▸ **Texto proporcionado**

'''

Baraka recoge y despliega el tejido de la diversa búsqueda de lo sacro en las culturas. En su felina y magnética movilidad rebullen personajes y cultos de China, India, Tibet, Israel, Japón, Australia, el Amazonas, entre otros. A pesar de su amplitud, el film sólo absorbe parte de las numerosas aproximaciones a lo sagrado que fosforecen todavía hoy en el mundo contemporáneo del neoliberalismo secular y agnóstico. Al rosario de los cultos se le agrega la naturaleza solitaria y el caos que, con orden torrencial, fluye en las grandes ciudades.

La naturaleza, aun libre del sello rutinario de la civilización, brilla entre cataratas, montañas desérticas, cráteres de volcanes, fértiles planicies africanas, horadados acantilados en costas visitadas por la música infatigable de las olas. Olas: el agua que canta.

Y también lo natural, libre de la huella humana, aflora con la tersura plástica de las nubes. Onduladas y blancas serpientes aéreas. Nubes filmadas en su tiempo real de desplazamiento para luego ser mostradas con efecto acelerado.

Y la grácil carrera de las serpientes nubosas se fractura en el universo sin cielo de las ciudades. Allí, la cámara se enloquece en una continua y frenética avalancha. Un paneo aéreo sobre una gran avenida muestra a los automóviles con velocidades exasperadas. Vehículos que no son ya dóciles instrumentos. Devienen ahora enajenados genios de metal que zumban y se precipitan hacia un adelante imperceptible y sobre un duro pavimento abarrotado de sombras veloces.

Y las personas corren también dentro de estelas evanescentes. Y no son ya individualidades precisas. El anonimato de la urbe se revela como muchedumbres de fantasmales peatones ebrios por la velocidad que necesita aprovechar y economizar el tiempo.

'''

▸ **Problema planteado**
Según el texto sobre la película Baraka, ¿cómo se filmaron las nubes y cómo se muestran después?

▸ **Fragmento de origen**
'''

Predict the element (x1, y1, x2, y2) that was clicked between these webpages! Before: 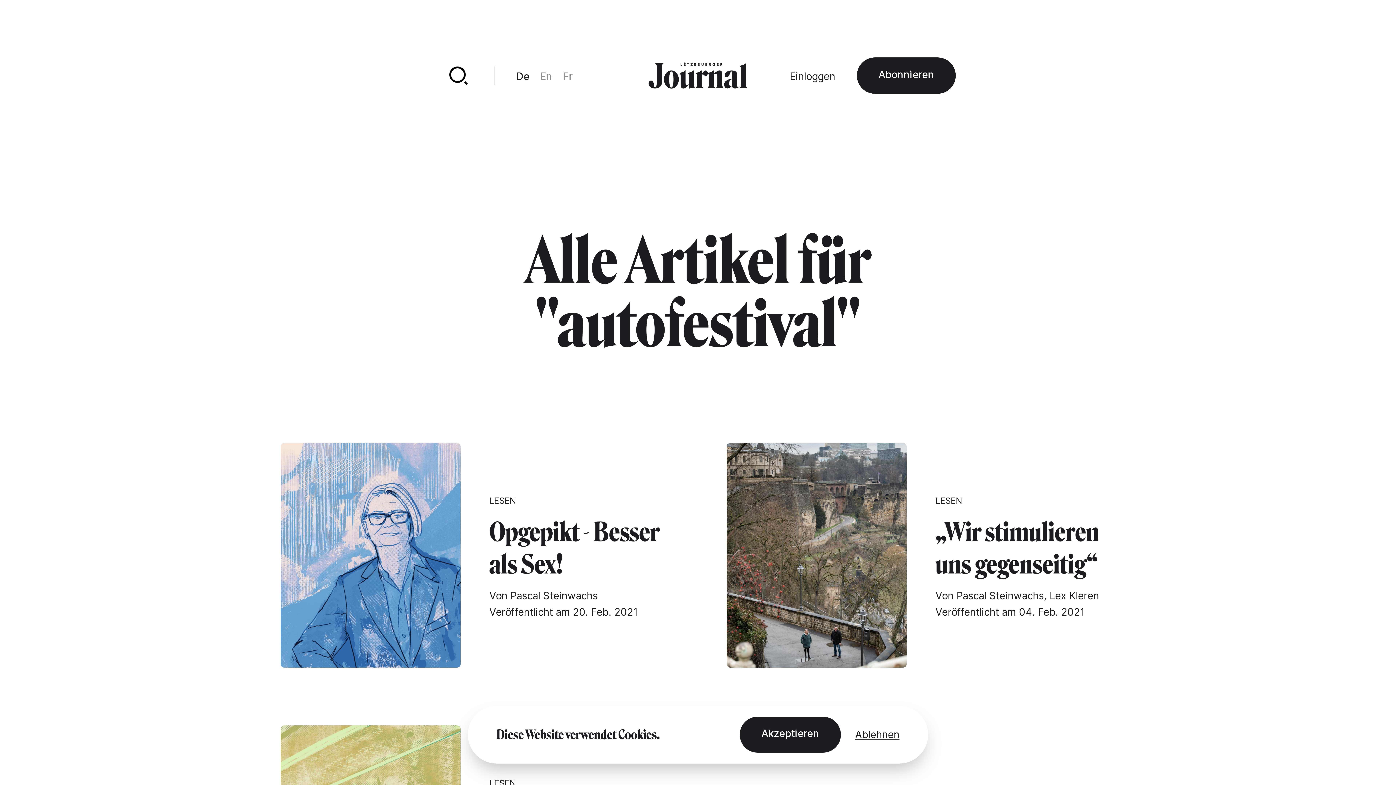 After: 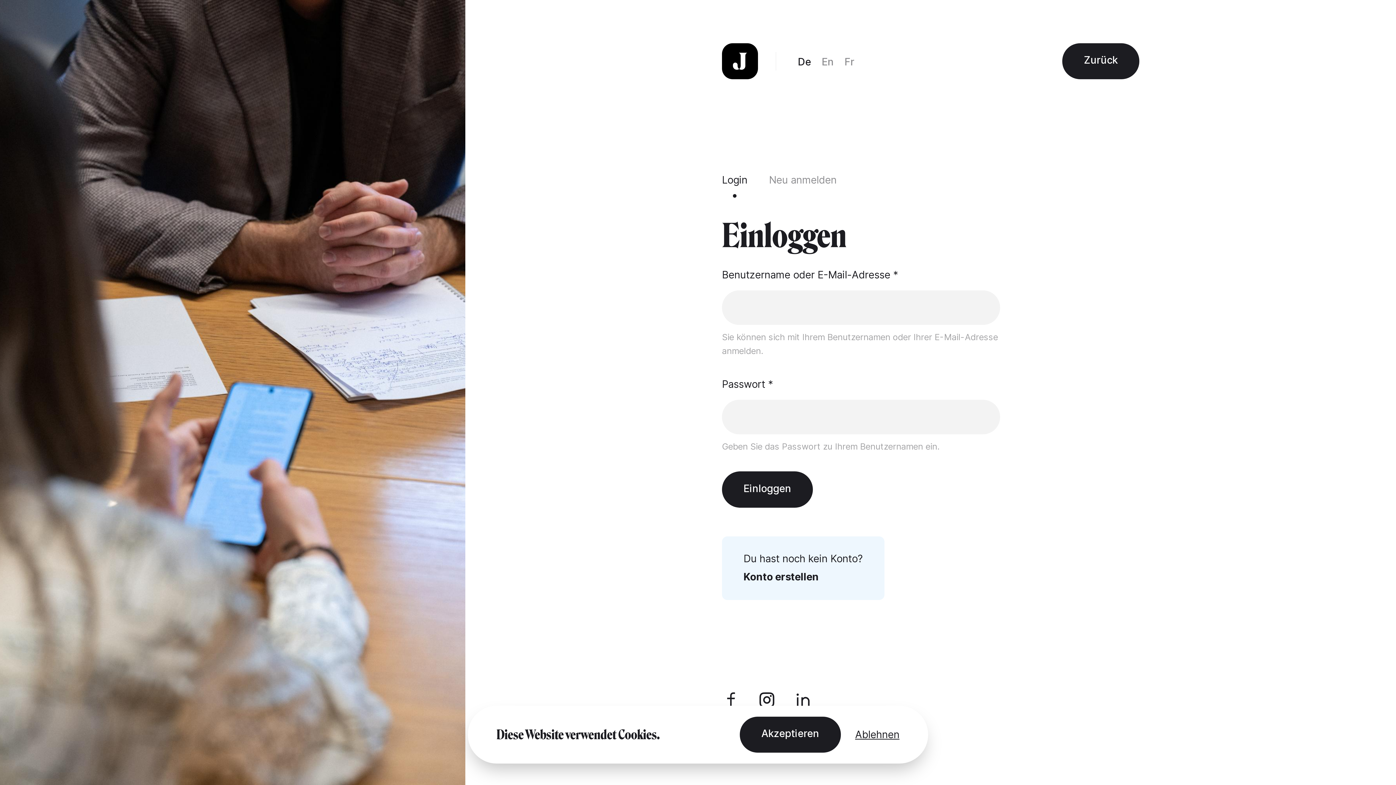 Action: bbox: (790, 70, 835, 82) label: Einloggen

'''

▸ **Resultado**
Se filmaron en su tiempo real de desplazamiento y luego se muestran con efecto acelerado.